**EXERCISE BRIEF**: Write out the data exactly as given, dropping every picture.

**DATA FOR REVIEW**:

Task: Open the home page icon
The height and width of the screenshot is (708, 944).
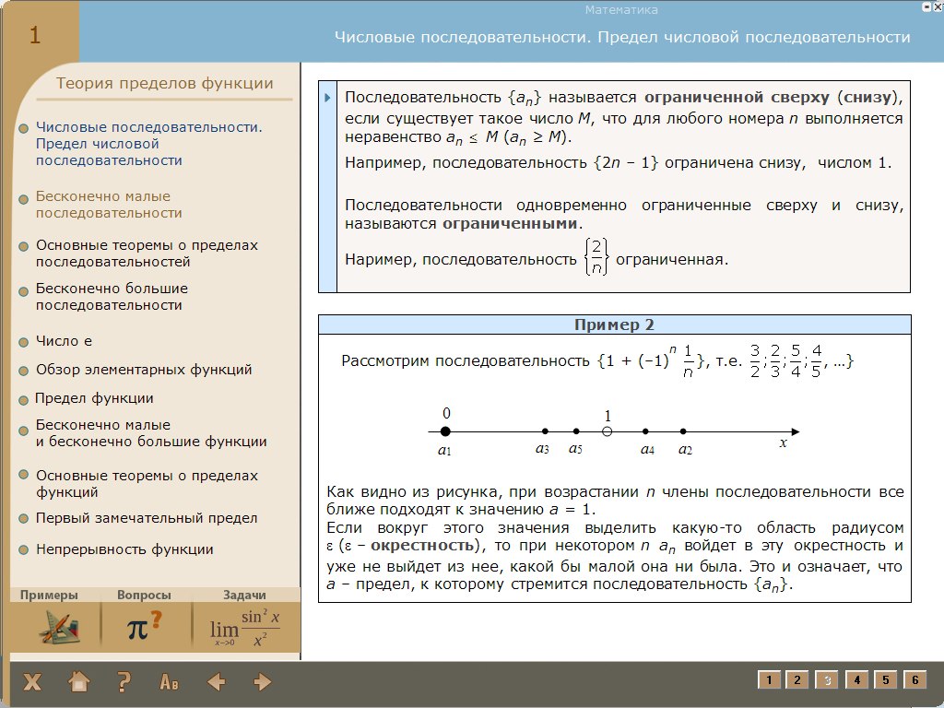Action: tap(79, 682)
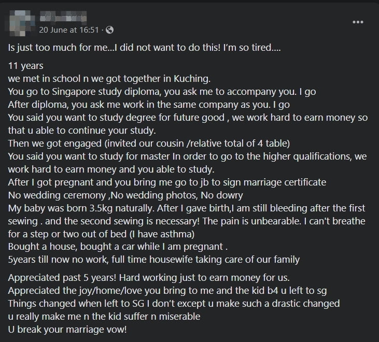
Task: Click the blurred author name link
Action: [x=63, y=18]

**TASK RESULT**:
Task: Open the home page icon
The height and width of the screenshot is (708, 944).
Action: tap(79, 682)
Task: Click the blurred author name link
Action: [x=63, y=18]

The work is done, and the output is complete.